Speakers
Description
For years, the Linux kernel has been troubled by "zombie memory cgroups." When a memory cgroup is destroyed, shared file pages often remain charged to it, preventing the kernel from freeing the cgroup's metadata. Over time, this creates a slow but steady memory leak in environments where cgroups are frequently created and destroyed.
The community is working on a fix by reparenting these stuck pages to the parent memory cgroup, allowing the metadata of the dying cgroup to be released. At this stage of upstreaming, the priority is simplicity and correctness, as attempts to chase a more sophisticated solution have been frustrated by increased complexity. The simple solution works, but it has a disadvantage: reparented pages may lose their hotness information. They may be placed into young or old LRU lists regardless of their actual hotness, potentially leading to suboptimal reclamation.
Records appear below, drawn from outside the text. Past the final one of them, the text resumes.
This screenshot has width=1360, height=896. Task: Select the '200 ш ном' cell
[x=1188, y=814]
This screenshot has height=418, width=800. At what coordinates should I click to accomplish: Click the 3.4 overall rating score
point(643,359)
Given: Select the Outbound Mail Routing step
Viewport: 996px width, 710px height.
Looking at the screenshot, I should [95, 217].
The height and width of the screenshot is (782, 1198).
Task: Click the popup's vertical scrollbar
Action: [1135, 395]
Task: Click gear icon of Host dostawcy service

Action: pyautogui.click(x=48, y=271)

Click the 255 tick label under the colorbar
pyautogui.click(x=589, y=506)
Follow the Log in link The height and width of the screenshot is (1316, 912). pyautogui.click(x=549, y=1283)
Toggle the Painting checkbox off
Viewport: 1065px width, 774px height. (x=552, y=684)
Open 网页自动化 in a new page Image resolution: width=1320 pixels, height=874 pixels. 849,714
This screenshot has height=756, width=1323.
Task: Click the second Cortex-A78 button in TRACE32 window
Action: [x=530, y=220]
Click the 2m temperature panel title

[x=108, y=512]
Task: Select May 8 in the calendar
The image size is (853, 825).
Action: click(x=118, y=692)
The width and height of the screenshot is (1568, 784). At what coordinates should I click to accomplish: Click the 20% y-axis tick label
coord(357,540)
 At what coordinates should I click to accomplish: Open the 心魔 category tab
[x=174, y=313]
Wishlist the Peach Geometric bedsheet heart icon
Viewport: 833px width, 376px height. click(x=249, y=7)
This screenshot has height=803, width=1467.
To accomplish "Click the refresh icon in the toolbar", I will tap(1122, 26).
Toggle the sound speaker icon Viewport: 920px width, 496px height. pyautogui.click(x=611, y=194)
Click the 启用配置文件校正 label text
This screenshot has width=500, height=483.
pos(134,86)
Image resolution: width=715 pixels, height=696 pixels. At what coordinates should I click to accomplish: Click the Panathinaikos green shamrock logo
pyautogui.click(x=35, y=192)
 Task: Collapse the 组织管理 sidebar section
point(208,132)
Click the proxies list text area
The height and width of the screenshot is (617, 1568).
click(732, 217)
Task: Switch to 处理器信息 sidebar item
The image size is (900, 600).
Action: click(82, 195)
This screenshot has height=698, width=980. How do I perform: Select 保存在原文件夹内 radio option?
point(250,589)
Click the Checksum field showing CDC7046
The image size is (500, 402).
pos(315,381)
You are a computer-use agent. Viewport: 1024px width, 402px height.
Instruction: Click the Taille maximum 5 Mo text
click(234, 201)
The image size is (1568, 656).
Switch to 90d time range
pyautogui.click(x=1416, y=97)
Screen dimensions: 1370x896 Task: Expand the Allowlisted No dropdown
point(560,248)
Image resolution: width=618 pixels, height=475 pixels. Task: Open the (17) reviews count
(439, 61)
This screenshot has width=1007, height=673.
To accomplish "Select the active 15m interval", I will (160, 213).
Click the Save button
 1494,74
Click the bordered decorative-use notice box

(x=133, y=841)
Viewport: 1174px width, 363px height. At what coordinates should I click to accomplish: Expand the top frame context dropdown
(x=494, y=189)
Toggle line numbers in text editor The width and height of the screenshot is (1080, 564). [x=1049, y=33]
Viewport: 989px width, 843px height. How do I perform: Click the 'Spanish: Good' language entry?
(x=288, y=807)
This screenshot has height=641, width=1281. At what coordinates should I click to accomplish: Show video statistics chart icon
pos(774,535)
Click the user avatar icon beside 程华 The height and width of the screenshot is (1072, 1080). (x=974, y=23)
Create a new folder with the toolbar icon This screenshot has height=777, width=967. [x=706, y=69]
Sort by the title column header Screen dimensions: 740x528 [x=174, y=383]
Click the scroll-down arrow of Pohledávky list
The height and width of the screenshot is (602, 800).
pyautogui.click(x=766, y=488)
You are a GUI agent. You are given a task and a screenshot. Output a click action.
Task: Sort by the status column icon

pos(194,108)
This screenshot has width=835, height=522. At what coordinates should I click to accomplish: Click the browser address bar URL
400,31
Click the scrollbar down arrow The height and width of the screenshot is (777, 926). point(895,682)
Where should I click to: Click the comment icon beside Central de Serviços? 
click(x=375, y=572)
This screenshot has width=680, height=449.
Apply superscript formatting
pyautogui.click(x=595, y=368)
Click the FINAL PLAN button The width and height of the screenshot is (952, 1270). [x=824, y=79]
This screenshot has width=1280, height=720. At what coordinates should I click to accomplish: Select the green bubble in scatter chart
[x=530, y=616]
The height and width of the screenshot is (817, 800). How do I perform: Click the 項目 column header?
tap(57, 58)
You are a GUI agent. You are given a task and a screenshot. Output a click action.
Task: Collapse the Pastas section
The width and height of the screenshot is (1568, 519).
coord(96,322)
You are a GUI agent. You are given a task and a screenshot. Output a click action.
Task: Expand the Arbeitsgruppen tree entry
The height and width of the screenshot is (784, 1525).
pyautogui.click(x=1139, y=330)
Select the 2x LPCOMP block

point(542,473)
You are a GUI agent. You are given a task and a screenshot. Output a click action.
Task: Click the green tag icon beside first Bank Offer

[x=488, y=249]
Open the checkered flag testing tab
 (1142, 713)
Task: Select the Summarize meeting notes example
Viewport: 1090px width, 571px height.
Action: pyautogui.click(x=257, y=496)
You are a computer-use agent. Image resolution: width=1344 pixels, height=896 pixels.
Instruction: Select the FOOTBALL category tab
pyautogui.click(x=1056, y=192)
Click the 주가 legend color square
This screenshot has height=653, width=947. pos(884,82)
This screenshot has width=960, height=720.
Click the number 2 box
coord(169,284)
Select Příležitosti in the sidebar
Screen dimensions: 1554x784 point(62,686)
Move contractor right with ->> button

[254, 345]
In this Birds of a Feather session, we would like to hear from you: are there realistic workloads where memory cgroups with very large memory footprints are created and destroyed frequently enough that this loss of accuracy would cause real problems for reclamation performance, warranting additional complexity?
Our goal is not to present a finished solution, but to find out whether the added complexity of a more accurate algorithm is truly justified. We need your input: your workloads, insights, performance data, and real-world concerns to help determine the right path forward.